Where the (blue)grass grows
The Touchet Valley Acoustic Music Project has deep roots in Waitsburg, stretching into more than 20 years of inspiring musicians of all ages.
March 24, 2022
When Kate Hockersmith convinced me to join her music group after school in 2010, I never thought I'd be writing about it in The Times more than a decade later.
I spent much of my childhood inspired by the Blue Mountain Troublemakers, a bluegrass band led by Hockersmith, who traveled as far as Sasayama, Japan (Walla Walla's sister city), to perform. Walking into the Hockersmith home as a peewee 4-H'er, I was awestruck by the music flowing out of the basement.
The Troublemakers formed in 2003, after Hockersmith's son, John, watched 'O Brother, Where Art Thou?' and talked his friends into watching the movie that started a bluegrass revival in the country.
The Troublemakers' success opened the door to Hockersmith working kids who would meet weekly in the music room at Waitsburg High School, pursuing a shared dream of having a bluegrass band.
"Chris Philbrook and Kavin Kuykendal showed up on my porch one day, one wanting to learn guitar and the other wanting a banjo teacher," Hockersmith said with a laugh. "So, I thought, 'well, I guess we are doing this again!"
Those guitar and banjo lessons led to the band The Rezonators, which became The Barnstormers, and ended as Switchgrass Delta.
"A lot of people think that the Troublemakers were part of TVAMP," Hockersmith said. "But that was just us being moms at that point."
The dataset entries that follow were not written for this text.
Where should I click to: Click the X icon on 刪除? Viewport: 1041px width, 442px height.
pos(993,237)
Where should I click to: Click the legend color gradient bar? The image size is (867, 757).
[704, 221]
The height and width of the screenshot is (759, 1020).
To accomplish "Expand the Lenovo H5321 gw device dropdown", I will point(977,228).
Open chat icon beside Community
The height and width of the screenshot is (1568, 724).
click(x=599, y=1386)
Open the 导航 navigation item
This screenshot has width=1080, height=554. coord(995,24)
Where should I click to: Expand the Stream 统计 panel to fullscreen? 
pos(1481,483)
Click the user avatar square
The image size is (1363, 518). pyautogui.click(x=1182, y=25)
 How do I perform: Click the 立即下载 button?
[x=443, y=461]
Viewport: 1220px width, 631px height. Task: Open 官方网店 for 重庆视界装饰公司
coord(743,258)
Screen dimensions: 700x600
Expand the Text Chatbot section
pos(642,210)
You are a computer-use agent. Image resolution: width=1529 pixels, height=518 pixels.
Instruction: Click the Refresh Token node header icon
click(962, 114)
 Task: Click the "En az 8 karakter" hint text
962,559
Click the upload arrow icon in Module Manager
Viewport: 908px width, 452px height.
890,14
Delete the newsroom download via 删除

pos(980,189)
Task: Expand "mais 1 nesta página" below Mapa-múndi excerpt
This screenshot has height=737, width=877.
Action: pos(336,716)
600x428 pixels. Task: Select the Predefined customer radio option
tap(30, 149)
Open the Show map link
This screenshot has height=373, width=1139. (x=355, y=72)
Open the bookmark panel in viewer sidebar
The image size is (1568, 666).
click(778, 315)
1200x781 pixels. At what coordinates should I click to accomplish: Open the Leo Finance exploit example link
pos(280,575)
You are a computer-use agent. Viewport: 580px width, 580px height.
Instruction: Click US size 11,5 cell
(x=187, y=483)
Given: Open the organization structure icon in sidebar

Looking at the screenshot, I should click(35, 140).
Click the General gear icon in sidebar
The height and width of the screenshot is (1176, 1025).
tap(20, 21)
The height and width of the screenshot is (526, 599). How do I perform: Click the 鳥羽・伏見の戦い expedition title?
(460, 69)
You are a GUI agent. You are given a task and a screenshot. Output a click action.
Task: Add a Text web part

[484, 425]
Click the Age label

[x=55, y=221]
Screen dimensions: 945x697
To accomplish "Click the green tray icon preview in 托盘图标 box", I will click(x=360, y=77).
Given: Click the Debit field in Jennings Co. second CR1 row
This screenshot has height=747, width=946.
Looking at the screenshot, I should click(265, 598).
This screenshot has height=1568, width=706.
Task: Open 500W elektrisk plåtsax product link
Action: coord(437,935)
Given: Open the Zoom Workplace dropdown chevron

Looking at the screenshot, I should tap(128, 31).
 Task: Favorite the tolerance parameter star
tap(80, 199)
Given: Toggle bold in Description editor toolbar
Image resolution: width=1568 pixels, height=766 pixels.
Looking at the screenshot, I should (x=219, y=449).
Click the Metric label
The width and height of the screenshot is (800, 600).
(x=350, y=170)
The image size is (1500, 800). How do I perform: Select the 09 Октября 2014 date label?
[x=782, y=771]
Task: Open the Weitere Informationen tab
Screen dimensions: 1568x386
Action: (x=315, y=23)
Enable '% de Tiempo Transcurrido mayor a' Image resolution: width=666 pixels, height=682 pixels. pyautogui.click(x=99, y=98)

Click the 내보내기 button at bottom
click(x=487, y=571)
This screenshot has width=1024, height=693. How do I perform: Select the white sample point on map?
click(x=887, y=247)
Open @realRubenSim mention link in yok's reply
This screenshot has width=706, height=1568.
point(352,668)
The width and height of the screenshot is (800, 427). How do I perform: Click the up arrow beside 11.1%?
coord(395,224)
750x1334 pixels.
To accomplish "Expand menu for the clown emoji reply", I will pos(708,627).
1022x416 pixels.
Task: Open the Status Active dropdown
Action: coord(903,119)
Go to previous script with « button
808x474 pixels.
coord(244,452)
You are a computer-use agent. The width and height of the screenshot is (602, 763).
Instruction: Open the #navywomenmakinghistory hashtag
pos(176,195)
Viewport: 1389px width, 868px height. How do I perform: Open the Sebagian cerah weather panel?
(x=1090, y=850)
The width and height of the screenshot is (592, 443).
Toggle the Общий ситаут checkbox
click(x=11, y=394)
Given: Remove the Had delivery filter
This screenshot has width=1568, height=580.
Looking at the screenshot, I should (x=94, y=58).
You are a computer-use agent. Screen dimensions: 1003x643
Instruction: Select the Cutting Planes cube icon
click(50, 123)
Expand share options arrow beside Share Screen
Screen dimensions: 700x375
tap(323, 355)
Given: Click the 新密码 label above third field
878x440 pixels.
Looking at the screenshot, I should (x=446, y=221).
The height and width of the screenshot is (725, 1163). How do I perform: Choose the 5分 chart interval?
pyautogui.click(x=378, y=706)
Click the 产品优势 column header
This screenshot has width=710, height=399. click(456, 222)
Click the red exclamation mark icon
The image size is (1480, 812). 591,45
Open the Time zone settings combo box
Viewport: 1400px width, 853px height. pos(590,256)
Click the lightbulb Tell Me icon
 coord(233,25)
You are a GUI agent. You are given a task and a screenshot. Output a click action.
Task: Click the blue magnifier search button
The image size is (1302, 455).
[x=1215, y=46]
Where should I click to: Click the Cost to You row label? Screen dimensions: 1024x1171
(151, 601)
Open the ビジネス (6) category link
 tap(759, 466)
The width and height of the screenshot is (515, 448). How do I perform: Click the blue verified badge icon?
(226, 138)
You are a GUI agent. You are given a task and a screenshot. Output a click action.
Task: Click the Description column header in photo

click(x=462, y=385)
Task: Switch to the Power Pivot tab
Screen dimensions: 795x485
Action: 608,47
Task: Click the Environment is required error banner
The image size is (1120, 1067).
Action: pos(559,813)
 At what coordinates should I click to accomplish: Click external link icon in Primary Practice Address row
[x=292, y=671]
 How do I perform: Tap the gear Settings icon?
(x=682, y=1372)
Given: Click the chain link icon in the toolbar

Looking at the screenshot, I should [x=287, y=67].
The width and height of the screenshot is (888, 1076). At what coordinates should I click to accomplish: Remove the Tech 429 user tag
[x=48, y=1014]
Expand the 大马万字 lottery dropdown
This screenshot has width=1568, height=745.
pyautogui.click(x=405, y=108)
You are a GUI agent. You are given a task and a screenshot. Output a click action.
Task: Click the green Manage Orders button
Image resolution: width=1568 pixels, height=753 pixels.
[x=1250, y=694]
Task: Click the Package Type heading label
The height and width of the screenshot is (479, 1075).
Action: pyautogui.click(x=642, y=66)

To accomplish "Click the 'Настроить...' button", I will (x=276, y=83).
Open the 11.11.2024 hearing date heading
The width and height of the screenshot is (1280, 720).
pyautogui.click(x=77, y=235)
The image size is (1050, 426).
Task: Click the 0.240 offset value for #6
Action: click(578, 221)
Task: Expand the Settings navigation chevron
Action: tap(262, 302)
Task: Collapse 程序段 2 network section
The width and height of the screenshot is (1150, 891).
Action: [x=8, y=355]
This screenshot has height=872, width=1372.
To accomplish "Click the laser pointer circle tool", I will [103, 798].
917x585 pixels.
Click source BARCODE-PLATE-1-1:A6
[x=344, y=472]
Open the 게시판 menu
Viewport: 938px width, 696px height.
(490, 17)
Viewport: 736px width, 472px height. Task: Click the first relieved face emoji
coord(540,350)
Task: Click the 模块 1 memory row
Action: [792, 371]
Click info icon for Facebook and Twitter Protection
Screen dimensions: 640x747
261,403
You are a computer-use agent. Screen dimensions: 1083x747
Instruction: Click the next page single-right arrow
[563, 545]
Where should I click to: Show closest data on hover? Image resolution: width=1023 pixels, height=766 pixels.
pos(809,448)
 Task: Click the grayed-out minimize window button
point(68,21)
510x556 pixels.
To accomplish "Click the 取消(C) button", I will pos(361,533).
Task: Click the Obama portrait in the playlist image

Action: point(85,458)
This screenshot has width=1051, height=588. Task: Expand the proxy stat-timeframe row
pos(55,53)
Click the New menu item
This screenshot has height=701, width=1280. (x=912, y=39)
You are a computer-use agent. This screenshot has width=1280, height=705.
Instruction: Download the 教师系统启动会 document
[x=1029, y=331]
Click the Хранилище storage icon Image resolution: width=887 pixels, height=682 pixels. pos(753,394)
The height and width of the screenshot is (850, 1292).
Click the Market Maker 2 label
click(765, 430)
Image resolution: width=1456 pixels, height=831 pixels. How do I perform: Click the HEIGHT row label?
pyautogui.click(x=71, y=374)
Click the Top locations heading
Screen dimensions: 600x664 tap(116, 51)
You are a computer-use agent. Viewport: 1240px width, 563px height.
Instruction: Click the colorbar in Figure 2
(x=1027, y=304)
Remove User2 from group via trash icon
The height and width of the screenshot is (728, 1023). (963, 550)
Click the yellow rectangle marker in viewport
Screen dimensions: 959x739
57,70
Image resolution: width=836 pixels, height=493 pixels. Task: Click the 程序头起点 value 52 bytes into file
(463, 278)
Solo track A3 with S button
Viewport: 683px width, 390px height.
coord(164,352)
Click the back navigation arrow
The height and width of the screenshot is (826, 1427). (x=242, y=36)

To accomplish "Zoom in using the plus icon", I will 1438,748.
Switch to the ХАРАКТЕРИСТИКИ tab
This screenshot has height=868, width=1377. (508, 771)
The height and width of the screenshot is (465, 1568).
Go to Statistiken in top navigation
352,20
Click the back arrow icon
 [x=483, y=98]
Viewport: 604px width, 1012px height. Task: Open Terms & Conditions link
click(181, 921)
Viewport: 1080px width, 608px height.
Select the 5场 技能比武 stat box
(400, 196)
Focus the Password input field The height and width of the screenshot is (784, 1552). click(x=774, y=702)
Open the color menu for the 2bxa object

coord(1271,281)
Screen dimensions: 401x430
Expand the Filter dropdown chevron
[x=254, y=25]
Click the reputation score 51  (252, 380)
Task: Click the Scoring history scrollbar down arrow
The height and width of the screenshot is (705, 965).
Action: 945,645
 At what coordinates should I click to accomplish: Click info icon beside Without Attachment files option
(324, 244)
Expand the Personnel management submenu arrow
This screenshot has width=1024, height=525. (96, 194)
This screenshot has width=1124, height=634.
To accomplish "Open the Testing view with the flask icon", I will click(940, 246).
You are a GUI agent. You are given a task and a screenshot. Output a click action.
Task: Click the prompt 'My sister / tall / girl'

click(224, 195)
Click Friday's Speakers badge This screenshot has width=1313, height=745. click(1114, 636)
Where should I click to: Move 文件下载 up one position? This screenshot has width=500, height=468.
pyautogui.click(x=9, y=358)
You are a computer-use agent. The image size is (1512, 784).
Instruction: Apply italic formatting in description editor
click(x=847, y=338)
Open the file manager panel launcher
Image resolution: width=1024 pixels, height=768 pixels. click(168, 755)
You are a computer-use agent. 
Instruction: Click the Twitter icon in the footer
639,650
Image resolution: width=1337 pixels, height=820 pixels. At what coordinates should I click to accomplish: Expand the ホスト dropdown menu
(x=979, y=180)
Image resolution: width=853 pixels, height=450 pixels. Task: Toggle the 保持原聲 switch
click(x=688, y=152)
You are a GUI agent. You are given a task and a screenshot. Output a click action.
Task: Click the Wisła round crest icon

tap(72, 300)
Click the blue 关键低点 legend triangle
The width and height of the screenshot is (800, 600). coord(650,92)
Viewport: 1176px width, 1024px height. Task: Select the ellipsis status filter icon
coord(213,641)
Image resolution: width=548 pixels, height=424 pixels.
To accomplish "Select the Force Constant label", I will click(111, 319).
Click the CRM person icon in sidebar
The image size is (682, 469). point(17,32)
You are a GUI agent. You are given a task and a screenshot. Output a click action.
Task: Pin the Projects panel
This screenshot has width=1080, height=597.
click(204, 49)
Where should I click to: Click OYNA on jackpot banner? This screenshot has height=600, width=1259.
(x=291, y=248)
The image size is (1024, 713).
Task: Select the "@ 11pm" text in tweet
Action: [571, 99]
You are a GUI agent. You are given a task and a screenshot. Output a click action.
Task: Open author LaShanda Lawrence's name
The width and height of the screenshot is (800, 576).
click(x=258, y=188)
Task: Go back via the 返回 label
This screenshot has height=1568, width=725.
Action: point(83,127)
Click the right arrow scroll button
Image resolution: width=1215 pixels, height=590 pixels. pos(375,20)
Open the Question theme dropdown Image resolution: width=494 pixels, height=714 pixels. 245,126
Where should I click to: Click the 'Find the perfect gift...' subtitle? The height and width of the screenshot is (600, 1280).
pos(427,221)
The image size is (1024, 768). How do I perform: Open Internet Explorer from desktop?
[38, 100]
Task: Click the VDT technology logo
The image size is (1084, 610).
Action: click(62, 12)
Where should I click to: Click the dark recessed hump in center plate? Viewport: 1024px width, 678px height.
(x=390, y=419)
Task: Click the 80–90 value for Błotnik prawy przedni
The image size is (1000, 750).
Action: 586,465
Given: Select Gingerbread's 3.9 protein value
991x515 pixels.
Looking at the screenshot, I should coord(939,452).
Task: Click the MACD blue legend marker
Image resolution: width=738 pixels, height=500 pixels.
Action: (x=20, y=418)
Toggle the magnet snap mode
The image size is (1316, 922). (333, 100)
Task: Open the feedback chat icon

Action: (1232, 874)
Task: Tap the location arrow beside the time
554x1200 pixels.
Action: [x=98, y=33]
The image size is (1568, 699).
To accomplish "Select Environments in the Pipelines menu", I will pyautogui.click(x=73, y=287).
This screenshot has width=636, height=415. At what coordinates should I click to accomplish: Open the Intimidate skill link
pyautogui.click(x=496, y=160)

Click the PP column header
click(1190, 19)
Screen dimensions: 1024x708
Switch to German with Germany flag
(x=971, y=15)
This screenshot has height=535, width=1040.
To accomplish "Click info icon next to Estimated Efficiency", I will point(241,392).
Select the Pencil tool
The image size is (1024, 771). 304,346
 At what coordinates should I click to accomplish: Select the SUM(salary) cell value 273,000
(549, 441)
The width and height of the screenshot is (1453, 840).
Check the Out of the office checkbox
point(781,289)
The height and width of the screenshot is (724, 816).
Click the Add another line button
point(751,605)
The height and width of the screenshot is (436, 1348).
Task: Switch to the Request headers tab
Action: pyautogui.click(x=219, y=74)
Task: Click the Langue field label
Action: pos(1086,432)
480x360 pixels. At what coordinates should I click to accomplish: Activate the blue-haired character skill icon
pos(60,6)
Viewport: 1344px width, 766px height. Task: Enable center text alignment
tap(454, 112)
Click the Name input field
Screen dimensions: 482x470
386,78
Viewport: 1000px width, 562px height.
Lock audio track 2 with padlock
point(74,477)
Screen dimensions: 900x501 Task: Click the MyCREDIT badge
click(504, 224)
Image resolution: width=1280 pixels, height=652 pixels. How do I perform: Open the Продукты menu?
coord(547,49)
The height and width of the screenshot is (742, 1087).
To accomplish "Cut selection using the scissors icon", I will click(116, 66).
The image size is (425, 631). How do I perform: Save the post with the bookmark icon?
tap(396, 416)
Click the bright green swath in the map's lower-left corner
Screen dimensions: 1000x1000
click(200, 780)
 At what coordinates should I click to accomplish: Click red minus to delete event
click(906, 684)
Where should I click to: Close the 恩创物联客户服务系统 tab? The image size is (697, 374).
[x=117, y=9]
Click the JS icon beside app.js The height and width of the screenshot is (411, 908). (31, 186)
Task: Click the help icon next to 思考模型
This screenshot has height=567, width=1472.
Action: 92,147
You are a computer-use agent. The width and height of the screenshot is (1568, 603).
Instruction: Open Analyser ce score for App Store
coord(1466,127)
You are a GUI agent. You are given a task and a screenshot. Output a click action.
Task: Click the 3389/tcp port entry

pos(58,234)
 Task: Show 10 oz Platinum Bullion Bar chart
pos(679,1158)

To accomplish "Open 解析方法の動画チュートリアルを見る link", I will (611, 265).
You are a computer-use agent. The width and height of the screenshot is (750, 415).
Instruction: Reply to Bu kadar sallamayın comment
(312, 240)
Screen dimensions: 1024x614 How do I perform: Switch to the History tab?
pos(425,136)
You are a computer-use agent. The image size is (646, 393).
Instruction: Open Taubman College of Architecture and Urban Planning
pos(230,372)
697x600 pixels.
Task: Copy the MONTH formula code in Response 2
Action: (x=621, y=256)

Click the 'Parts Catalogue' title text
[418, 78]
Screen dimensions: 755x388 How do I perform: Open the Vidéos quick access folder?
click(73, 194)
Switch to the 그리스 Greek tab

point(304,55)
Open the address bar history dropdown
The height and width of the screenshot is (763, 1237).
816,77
The Touchet Valley Acoustic Music Project (TVAMP) didn't come to be until 2013 after it joined the Rural Youth Enrichment Services. A year after joining RYES, TVAMP formed Switchgrass Delta. The band followed very closely in the Troublemakers' footsteps, taking their music to an international level after traveling to the Westport Bluegrass Festival in Ireland.
Switchgrass Delta was the first official band under TVAMP's Youth Bluegrass Band program. This program offers bands instruction and coaching and helps them earn travel expenses by performing anywhere and everywhere.
TVAMP offers two free of charge, Bluegrass Kids youth programs, for ages 6-11 and 12-18. The youngest group spent most of the last two years learning via Zoom, which Hockersmith admitted was challenging. The next session for the younger Bluegrass Kids begins in June 2022.
The older students meet in person, once a week, for practice and instruction with local musicians. Accomplished students earn the opportunity to travel to the four-day Wintergrass Bluegrass Festival, held annually in Bellevue, Washington. The next session for the 12-18 age group starts in June 2022.
TVAMP offers two music libraries for budding musicians to utilize. There is a lending library for stringed instruments, including guitars, mandolins, fiddles, and others associated with bluegrass. Hockersmith said students were allowed to keep instruments with them to practice during their pandemic downtime. There are 36 instruments available, keeping music-making accessible in the community.
The second lending library offers sound equipment. Currently, it has a complete sound system with amps, mics, speakers, and a mixer. Music, mic, instrument, and speaker stands are available to be added to the system.
Since 2007, Hockersmith has hosted the Mythical, Moveable Blue Mountain Bluegrass Jam most Friday evenings. Jams have been held at the Delaney Building at the Dayton Library, Ten Ton Coffee, Walla Walla Public Library, galleries, and private homes, and most recently at the Big Red Barn on Lower Waitsburg Road.
Hockersmith said Kristin Darrow made the barn available for jams during the pandemic. The sprawling main floor gives plenty of space for people to sit far enough apart to play and sing safely. Darrow offered the space and TVAMP secured a grant to purchase patio heaters and an electric generator to bring the jam together this last winter.
A weekly newsletter is sent out to announce where the jam will be held for the week, said Hockersmith. You can sign up for the newsletter by emailing TVAMP1@charter.net.
Whether it's luck or just something in the water, the Touchet Valley is full of talented musicians. Hockersmith said that the program is made possible by a small village of those musicians. She would like to extend a big thank you to Joe Patrick, Becky Wilson, and former Waitsburg High School music teacher Brad Green for all their help and support over the last decade. Bluegrass aficionados, including Jimmye Turner and Glenn Morrison, have dedicated countless hours helping TVAMP and performing at concerts.
If you would like to see these musicians in their element, check out the calendar and come to a jam. Whether you're there to play, sing, or just listen, you're always welcome!